Wednesday, July 2, 2014

An Ecology of Predators


It must always have been seen, more or less distinctly, by political economists, that the increase of wealth is not boundless: that at the end of what they term the progressive state lies the stationary state, that all progress in wealth is but a postponement of this, and that each step in advance is an approach to it. We have now been led to recognize that this ultimate goal is at all times near enough to be fully in view; that we are always on the verge of it, and that if we have not reached it long ago, it is because the goal itself flies before us. The richest and most prosperous countries would very soon attain the stationary state, if no further improvements were made in the productive arts, and if there were a suspension of the overflow of capital from those countries into the uncultivated or ill-cultivated regions of the earth.
John Stewart Mill
Principles of Political Economy with some of their Applications to Social Philosophy
Book IV, Chapter VI
Of the Stationary State

It is an odd world that we have constructed.

Nature appears to be sinusoidal, with peaks and valleys and the bulks of time and effort spent between the two extremes.  We scramble to get to the top of the curve.  We scramble to slow our descent to the bottom of the trough.

But in economics, we appear to have created a cult where negative slope is not allowable, where M is wished to be as large a number as possible and cannot ever, ever be negative without a considerable amount of hair pulling and teeth gnashing.

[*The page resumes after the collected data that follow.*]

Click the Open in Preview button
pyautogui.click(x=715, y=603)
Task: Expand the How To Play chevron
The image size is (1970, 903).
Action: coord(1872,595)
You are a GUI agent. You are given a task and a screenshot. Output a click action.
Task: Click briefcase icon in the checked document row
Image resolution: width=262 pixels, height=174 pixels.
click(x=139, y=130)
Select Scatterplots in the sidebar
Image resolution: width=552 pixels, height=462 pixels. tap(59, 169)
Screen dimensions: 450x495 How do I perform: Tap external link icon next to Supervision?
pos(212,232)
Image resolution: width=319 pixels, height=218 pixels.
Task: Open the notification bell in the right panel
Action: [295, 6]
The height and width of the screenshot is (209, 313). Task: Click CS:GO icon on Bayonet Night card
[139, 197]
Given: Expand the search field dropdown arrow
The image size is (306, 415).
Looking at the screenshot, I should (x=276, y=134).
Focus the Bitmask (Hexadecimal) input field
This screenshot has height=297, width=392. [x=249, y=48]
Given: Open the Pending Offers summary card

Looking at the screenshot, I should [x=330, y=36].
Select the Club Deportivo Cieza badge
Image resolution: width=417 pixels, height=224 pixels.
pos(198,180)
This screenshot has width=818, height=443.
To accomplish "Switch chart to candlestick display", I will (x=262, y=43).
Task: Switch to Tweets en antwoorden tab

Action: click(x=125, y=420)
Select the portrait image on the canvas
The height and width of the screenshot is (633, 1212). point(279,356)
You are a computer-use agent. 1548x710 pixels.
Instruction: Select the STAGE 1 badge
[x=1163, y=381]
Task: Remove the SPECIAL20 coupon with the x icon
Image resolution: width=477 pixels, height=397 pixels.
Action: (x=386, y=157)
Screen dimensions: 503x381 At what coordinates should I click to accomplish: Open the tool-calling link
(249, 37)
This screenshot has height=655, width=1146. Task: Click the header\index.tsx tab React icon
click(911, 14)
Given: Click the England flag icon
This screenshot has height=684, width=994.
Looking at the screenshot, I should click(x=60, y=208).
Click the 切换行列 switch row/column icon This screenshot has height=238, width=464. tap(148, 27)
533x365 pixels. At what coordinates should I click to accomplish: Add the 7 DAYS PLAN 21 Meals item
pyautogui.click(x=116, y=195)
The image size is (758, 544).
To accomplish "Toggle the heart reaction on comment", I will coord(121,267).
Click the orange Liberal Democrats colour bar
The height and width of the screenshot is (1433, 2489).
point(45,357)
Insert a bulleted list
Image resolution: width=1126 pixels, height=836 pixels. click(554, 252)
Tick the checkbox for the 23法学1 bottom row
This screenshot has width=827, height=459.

But at what point does one have to come to the conclusion that an endlessly upward spiral is not available? Is such a conclusion valid?  I tend to think of things mathematically, and if we have used up half of something, and are increasing the rate of withdrawal, it looks to me that things are going to get harder, not easier, and the reality of a downward trending line keeps increasing.

Because everything reverts to mean.  An advance will be met by a downward pressure. A decline will be followed by a rise.  Where we are, the magnitude and direction of the slope and the derivative of the function are what worries us day to day.  Looking back and taking a long view gives us the pleasure of looking at integral calculus.